For many decades, a common practice has been to coach women to bear down as long and hard as they can during contractions (sometimes called "purple pushing") once the opening of the uterus (cervix) is fully stretched (dilated). This came about in the belief that it was better for the baby for the pushing stage to be as short as possible and perhaps due to effects, in the 1940s and 1950s, when women were heavily drugged.
No research supports this practice, however. In fact, some studies that are beginning to look at this issue find that this style of pushing — as opposed to what women do when guided by their own pushing reflex — results in more injury and greater need for stitches without offering any benefits to the baby.
The pressure of the baby's head deep against your pelvic floor stimulates an innate pushing reflex ("urge to push").
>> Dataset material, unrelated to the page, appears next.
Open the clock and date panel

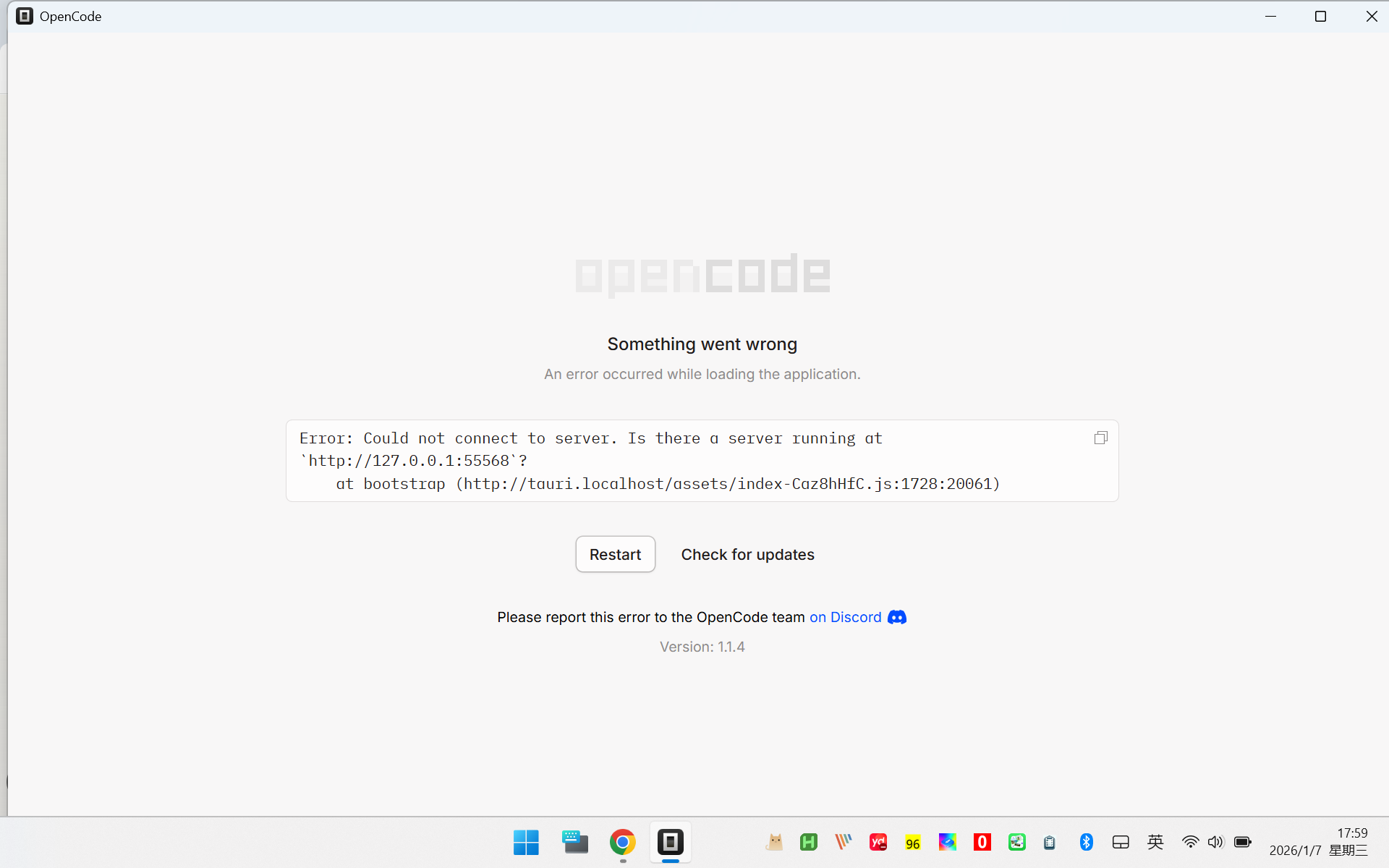1319,842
When women follow their own inner sensations, they often don't begin pushing until some time after the cervix is fully opened. When they do bear down, pushes tend to last only a few seconds, and many women grunt or groan while they push. These differences may explain why you would be less likely to be injured or need stitches. Pushing in this manner allows the vaginal tissues to gently spread out around the baby's descending head. Pushing this way may also avoid overstretching pelvic floor ligaments and muscles. (Pelvic floor tips provides more ideas on how to reduce chances of a tear in your perineum.)
Women who have epidurals will usually be more limited in positions they can use. Many women who have epidurals may need caregiver-directed coaching as well because they have been numbed.
Specific concerns about mother or baby may also dictate pushing position. For example, squatting may be problematic in a woman with varicose veins because it can constrict blood flow from her legs, or the baby may do better with the mother pushing in one position versus another. Individual circumstances such as medical urgency to deliver the baby may also demand forceful pushing.